I did the following script in Python 2.7 to generate 900 of such values.
import numpy as np
mu, sigma = 0, 1.0
list = []
i = 0
while i < 901:
s = np.random.normal(mu, sigma, None)
list.append(format(s, '.3f'))
i += 1
print list
This returns this list:
['-1.403', '-1.498', '0.573', '-0.056', '-0.226', '-0.514', ..., ]
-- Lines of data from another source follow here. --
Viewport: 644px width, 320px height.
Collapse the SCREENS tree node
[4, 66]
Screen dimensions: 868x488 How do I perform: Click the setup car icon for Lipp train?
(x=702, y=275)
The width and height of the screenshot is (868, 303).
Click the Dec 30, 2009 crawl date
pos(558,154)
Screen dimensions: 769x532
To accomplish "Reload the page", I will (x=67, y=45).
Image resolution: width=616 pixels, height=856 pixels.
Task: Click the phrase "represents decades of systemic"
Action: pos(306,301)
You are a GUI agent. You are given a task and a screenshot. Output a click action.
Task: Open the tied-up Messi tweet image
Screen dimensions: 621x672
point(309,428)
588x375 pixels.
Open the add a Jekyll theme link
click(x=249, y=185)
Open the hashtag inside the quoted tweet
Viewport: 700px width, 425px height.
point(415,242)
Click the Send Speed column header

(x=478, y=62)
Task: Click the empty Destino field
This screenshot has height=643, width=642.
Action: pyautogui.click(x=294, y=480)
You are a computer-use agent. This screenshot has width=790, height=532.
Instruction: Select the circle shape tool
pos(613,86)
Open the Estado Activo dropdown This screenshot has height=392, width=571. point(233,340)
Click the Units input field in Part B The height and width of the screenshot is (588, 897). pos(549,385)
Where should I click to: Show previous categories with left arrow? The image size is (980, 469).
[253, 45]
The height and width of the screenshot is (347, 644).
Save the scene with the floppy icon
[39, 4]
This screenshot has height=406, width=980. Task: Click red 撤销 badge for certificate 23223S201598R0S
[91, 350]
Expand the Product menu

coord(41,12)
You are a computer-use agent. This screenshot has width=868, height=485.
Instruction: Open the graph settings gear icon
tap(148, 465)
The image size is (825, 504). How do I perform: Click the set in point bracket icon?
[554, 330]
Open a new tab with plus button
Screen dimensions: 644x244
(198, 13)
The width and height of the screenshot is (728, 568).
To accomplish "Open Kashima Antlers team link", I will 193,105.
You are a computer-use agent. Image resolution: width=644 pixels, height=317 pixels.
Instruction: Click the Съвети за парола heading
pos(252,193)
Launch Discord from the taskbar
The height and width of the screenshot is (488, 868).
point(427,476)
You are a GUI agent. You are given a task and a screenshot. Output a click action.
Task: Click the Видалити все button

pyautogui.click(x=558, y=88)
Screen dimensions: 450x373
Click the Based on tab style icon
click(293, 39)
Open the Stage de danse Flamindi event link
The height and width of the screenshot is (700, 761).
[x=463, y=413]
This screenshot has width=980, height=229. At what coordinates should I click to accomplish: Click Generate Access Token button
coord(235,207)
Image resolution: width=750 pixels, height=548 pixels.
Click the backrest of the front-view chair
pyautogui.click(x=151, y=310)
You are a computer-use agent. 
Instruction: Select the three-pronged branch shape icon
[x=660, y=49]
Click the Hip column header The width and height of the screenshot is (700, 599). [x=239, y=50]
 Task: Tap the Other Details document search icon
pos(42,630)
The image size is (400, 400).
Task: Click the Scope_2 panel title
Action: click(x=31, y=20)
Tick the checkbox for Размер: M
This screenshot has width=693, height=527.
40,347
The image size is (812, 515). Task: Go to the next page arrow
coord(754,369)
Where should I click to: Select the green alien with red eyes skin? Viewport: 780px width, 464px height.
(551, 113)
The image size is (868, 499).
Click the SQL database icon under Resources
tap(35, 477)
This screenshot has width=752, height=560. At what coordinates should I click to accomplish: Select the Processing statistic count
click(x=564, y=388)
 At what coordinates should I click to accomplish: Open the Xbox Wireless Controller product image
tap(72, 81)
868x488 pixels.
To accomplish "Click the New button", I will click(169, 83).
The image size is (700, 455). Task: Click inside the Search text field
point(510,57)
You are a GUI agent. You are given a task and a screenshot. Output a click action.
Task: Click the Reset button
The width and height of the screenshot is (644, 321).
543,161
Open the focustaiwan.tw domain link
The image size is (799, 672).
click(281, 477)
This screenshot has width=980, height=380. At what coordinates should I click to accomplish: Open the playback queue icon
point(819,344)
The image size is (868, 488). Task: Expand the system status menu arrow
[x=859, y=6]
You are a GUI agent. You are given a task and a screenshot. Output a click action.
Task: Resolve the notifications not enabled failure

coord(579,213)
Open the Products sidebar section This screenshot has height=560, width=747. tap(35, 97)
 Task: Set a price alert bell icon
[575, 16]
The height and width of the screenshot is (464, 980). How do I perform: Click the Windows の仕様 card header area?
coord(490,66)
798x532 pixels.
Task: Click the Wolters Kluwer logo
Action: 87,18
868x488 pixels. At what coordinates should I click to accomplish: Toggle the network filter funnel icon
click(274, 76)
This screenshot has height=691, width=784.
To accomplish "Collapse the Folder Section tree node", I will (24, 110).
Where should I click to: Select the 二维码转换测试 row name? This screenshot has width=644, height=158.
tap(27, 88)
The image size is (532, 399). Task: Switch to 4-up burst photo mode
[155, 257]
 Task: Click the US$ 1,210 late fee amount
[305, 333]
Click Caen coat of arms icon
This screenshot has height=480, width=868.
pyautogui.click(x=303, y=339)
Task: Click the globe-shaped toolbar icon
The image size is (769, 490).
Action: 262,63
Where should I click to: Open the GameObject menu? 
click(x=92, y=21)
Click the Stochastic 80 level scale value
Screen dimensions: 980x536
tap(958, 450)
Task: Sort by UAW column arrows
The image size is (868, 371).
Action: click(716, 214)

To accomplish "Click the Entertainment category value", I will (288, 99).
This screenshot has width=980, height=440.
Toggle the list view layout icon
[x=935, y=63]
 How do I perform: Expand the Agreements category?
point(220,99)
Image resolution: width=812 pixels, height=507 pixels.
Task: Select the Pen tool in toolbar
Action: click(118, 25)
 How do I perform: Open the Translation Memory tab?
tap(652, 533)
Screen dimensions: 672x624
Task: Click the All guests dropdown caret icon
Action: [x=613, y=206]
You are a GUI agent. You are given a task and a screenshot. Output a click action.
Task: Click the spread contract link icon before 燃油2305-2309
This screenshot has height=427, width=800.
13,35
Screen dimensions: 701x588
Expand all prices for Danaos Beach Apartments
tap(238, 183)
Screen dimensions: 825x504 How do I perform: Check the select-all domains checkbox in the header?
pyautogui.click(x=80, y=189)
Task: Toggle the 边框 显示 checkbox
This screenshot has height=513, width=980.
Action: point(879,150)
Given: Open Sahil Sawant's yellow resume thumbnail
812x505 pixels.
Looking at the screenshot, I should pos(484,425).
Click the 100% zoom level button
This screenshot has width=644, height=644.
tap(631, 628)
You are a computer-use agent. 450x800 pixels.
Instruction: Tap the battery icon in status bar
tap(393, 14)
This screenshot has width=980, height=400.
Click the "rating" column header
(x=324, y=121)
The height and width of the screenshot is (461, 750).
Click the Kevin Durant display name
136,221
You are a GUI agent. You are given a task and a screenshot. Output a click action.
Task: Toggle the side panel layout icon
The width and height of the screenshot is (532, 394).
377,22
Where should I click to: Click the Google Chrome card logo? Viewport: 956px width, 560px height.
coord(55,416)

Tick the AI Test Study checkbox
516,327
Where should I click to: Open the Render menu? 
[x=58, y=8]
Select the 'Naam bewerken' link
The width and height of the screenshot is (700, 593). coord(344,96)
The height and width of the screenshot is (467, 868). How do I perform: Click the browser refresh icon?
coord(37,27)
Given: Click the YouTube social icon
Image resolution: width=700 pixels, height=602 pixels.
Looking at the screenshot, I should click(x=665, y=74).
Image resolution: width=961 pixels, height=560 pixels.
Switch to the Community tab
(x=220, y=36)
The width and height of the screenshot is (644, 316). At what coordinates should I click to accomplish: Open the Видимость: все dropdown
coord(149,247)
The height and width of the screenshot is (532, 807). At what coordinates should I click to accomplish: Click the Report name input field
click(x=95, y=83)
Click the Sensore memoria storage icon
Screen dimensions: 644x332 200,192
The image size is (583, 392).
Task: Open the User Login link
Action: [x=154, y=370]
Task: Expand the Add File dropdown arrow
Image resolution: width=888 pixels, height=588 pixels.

The problem is that I can't just copy this into my Fortran code because the values there are written in the following way:
DATA STR / 0.978, -0.52 , -0.368, 1.69 , & !Giving random values. Temperary solution for
-1.48 , 0.985, 1.475, -0.098, & !random number generating, based on the normal law
-1.633, 2.399, 0.261, -1.883, &
-0.181, 1.675, -0.324, -1.029, &
-0.185, 0.004, -0.101, -1.187, &
-0.007, 1.27 , 0.568, -1.27 , &
... &
... &
... &
/
Meaning that I have to format the Python list into something like:
NUM1, NUM2, NUM3, NUM4, &
XXXX, XXXX, XXXX, XXXX, &
...
...
...
How would I go about doing this?
Instead of using itertools, I've just split the list with a for loop and then printer each element with another.